Als ich wieder zu mir kam wurde und langsam die Augen öffnete, war der Scheinwerfer über mir aus und die Lampe, die Phil zuvor für die OP angezogen hat war weg. Es war eine angenehme Dämmerung um mich herum, die meine Augen nicht belastete.

Nur noch ein leichtes Ziehen erinnerte mich an die Kopfschmerzen. Ich spürte weiterhin das Kribbeln in meiner Stirn, doch nun war es nicht mehr unangenehm.

„Miss Mack?“, hörte ich Cainwis‘ Stimme direkt in meinem Kopf. Sie hallte nicht nach, wie sie es im Labor tat, als sie aus den Lautsprechern kam. Stattdessen hörte sie sich an, als wäre sie nur für mich gedacht. „Bitte, erschrecken Sie sich nicht. Sie haben die Operation gut überstanden und die Naniten sind dabei sich in ihrem Organismus zu integrieren. Ihr Gedächtnis wurde nicht beschädigt und die Technologie hat keinerlei Einfluss auf Ihre Gedanken! Machen Sie sich also deswegen keine Sorgen. Dass Sie mich nun in Ihrem Kopf hören und dafür nicht mehr Ihre Sinneswahrnehmungen benötigen ist auch Teil der Neuro-Tablet Funktion.
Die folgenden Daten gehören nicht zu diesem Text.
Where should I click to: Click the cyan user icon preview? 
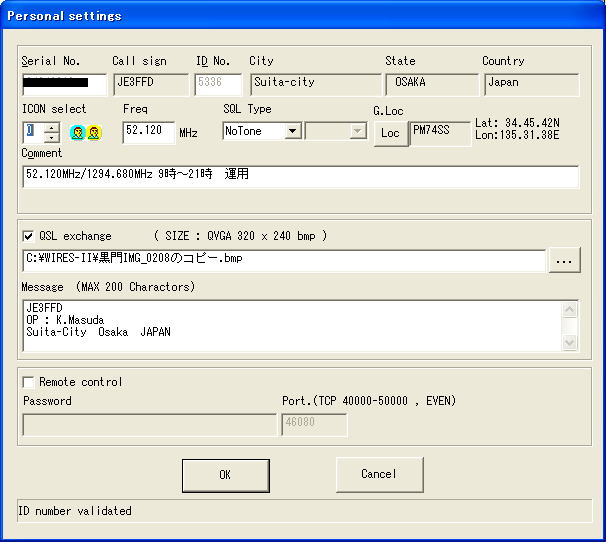(x=78, y=132)
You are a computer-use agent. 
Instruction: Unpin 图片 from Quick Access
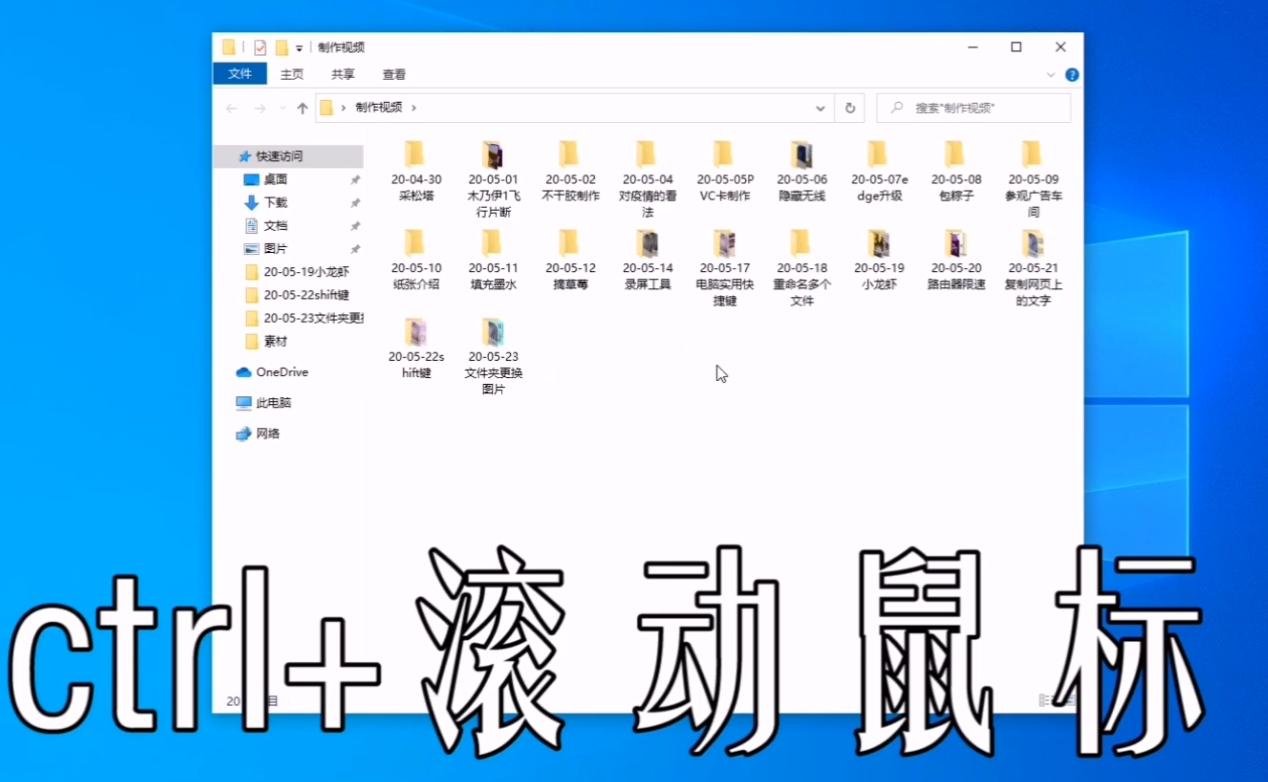(355, 248)
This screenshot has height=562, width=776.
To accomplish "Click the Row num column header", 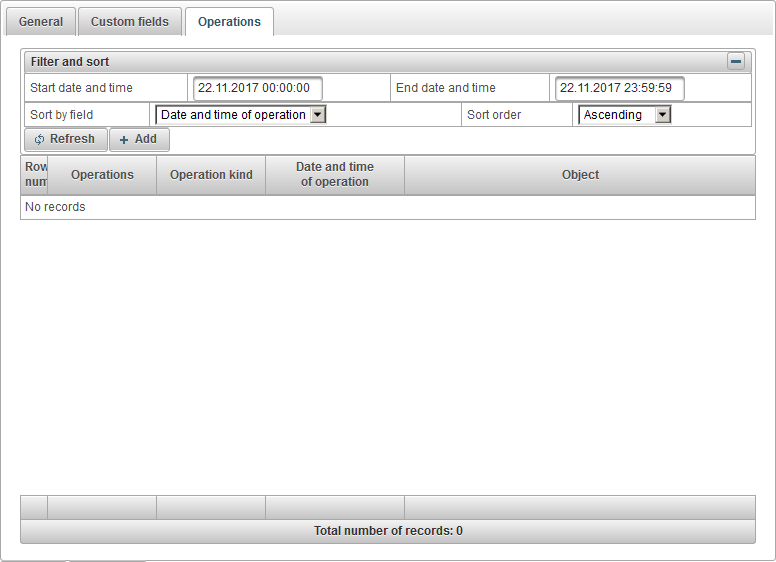I will click(x=35, y=175).
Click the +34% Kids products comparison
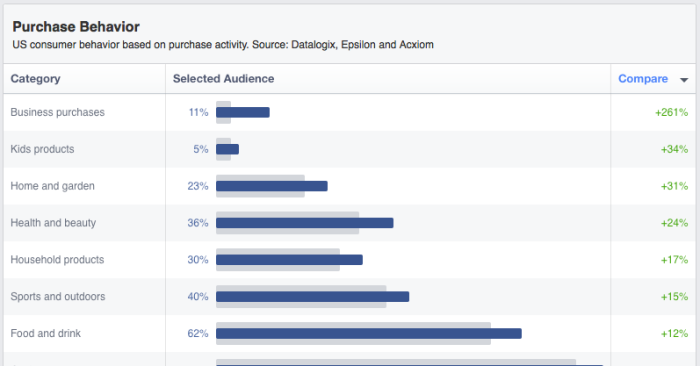Viewport: 700px width, 366px height. click(674, 150)
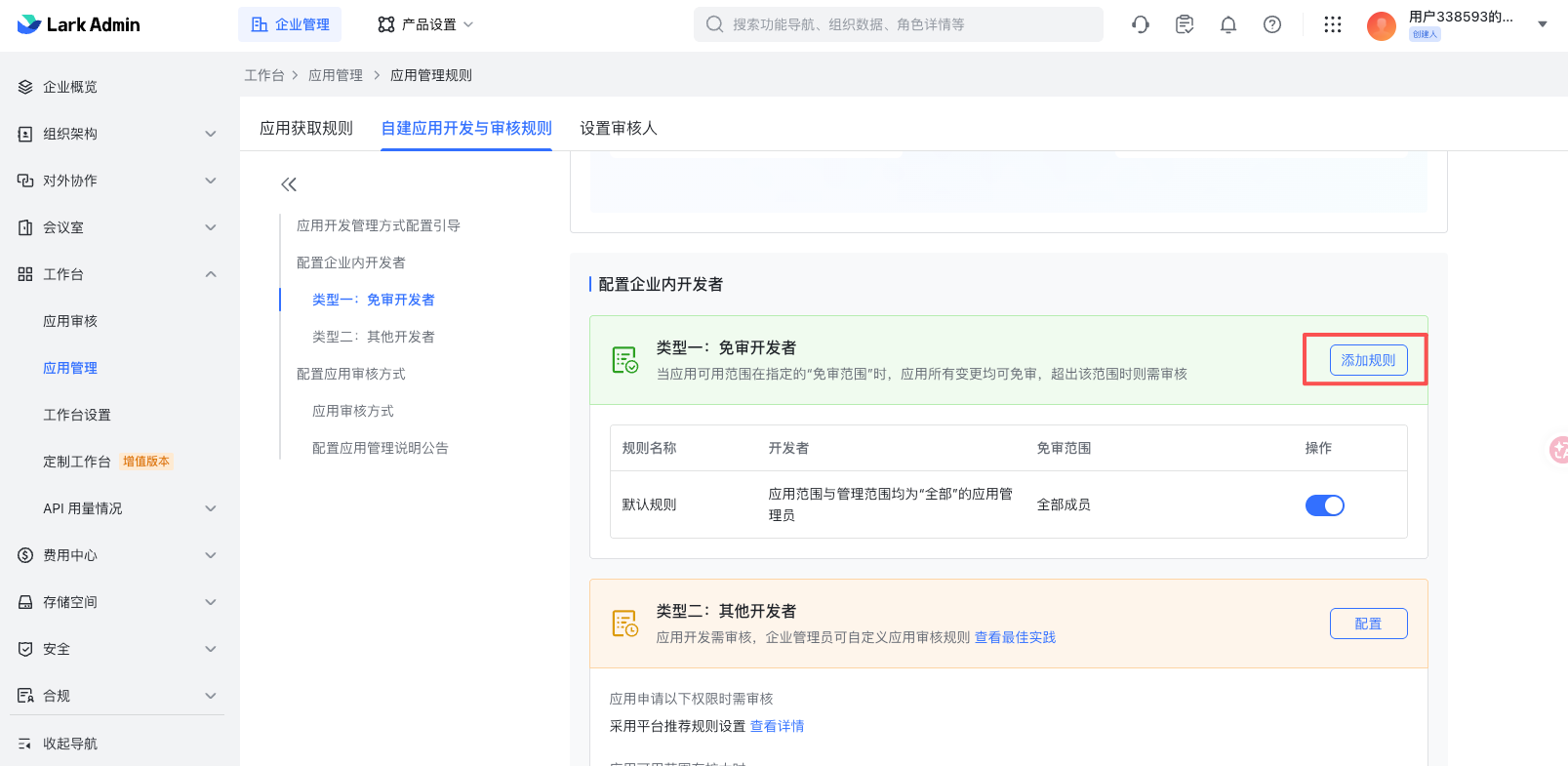This screenshot has height=766, width=1568.
Task: Click the 添加规则 button
Action: tap(1368, 360)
Master Phil wird nun den Rest des Neuro-Tablets einschalten und einige Tests mit Ihnen durchgehen. Haben Sie einen Augenblick Geduld!“

Ich hörte wie auf der anderen Seite des Labors etwas knisterte. Als es sich anfing zu bewegen, erkannte ich, dass Phil wieder auf seinem geliebten Sessel saß, die Beine übereinander geschlagen auf den Tisch gelegt hatte und Chips aß, während er auf er Tastatur, die auf seinem Schoß lag, etwas tippte.

„Master Phil?“, gab ihm Cainwis Bescheid, „Miss Mack ist nun aufgewacht.“

„Japp, danke!“, sagte er. „Dann wollen wir mal.“, murmelte er vor sich hin, während er die Füße vom Tisch nahm und aufstand. Bevor er zu mir kam, nahm er noch einige Gegenstände, die ich nicht erkennen konnte aus dem Regal.
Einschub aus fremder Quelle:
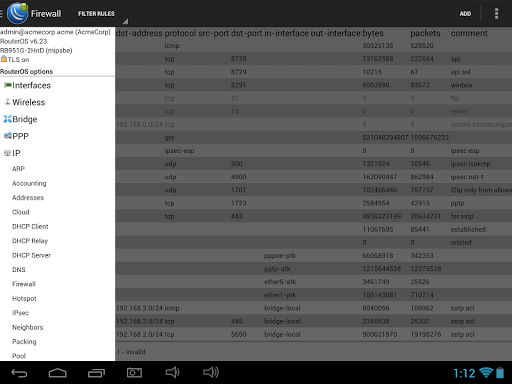Screen dimensions: 512x384
Task: Tap the Android back arrow
Action: (19, 373)
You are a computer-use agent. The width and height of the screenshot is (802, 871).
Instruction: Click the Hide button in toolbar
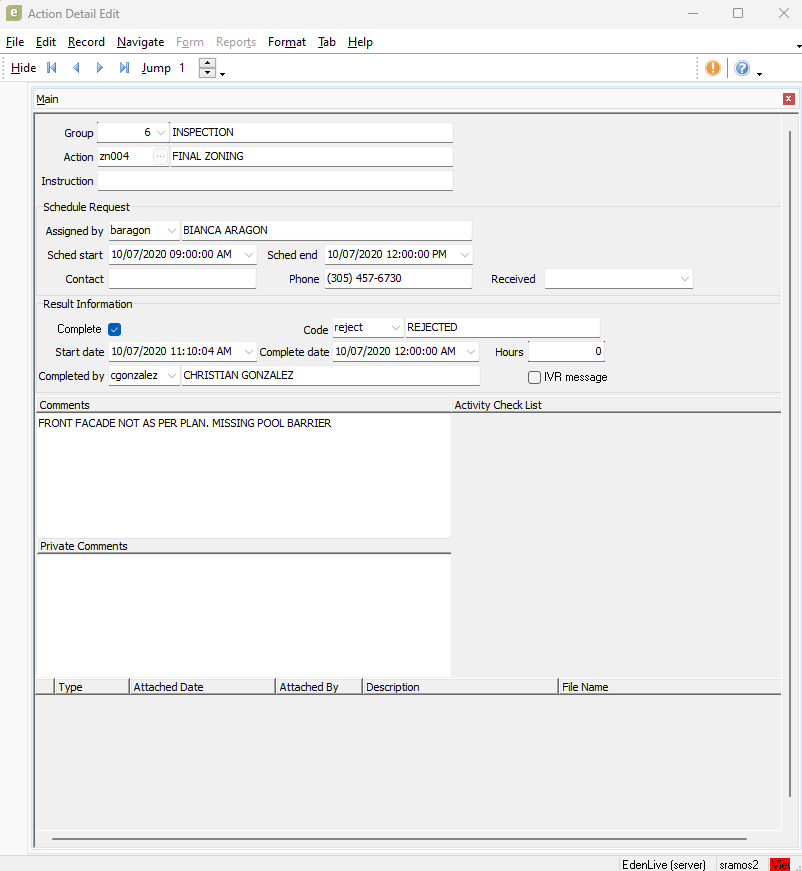tap(24, 68)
„Wach auf, wach auf, Prinzessin.“, hörte ich ihn sagen, dann trat ging das Licht an und ich sah, dass er am Lichtschalter stand und mich angrinste.

Das Licht bereitete meinen Augen ein unangenehmes Stechen und ich schloss sie für einen kurzen Moment. Automatisch hob ich eine Hand, um mich vor der Beleuchtung abzuschirmen, doch es half nichts. Mit leichtem Blinzeln versuchte ich mich an die hellen Scheinwerfer um mich herum zu gewöhnen. Ich kam mir vor, wie jemand, der gerade von einer GN5 Einheit verhaftet wurde.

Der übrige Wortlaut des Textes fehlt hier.